How will various economic, political, social and technological forces drive or challenge asset selection decisions in 2022? As this is the start of the year, it is common to think at a higher level. That said, do not confuse a meditative exercise with a sudden belief you can predict the future. The last two or three years proved to most people that forecasting is a fool’s errand. Who predicted the pandemic? When many thought we had conquered COVID, along came Omicron. Looking at the UK housing market, do you remember the reports indicating a house price crash and other dramatic market changes before and after the stamp duty ‘holiday’?
Planning for possible futures is wise but predicting the future is doomed to fail. Even if the future is exactly like the present, risks exist when investing. Macro risks (demographic changes over long cycles) and micro risks (fire or damage from a storm). Your job as a real estate investor is to manage the risks so you can remain in the game and collect the rewards. Playing the long game neutralises many risks associated with real estate investing.
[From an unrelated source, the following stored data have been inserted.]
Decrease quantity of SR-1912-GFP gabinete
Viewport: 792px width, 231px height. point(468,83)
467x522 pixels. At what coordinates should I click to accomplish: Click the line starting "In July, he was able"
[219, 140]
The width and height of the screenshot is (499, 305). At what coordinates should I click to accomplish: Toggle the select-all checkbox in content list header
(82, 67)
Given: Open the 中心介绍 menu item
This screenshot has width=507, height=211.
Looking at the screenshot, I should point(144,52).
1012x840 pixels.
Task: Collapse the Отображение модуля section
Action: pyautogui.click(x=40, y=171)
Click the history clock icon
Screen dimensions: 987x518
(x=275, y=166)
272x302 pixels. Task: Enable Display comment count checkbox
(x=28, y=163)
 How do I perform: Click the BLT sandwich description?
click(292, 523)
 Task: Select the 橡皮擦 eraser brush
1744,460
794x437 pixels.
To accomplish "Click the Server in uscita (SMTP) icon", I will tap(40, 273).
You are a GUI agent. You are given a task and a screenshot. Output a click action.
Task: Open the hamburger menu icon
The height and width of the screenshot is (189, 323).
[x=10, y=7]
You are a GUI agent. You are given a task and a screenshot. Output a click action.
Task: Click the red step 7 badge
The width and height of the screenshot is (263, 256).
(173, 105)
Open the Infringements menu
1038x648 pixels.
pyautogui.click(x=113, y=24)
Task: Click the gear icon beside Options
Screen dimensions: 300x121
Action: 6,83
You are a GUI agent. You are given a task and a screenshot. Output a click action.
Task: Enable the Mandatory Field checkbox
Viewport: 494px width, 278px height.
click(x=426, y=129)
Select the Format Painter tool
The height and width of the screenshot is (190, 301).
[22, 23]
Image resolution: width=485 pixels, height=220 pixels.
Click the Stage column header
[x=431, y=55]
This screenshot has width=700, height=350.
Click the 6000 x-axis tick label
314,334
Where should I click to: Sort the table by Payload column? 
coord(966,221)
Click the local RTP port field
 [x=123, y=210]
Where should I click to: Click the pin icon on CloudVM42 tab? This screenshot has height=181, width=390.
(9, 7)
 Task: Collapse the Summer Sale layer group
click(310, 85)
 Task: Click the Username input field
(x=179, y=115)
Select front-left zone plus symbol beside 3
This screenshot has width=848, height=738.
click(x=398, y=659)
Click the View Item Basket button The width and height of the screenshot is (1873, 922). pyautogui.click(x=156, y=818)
Managing Risk - Four Methods
There are four-axis to think about when evaluating risk. Identification and being aware that something is a risk is first. Next, how can the risk and the associated harm be avoided? When it is impossible to prevent problems, the focus has to be on containment (mitigation). Finally, risks that cannot be identified, avoided, or mitigated should be sold on to a counter-party specialising in the niche.
If you cannot spot the risk before it bites you, are you investing or gambling? Identification is never perfect and experience and prior training go a long way towards reducing specific risks. Very little is new when it comes to property investing - this is not rocket science where you need an advanced degree in maths or physics. For most investors, understanding how a house works is the core skill. If you are new, you can learn what you need to know.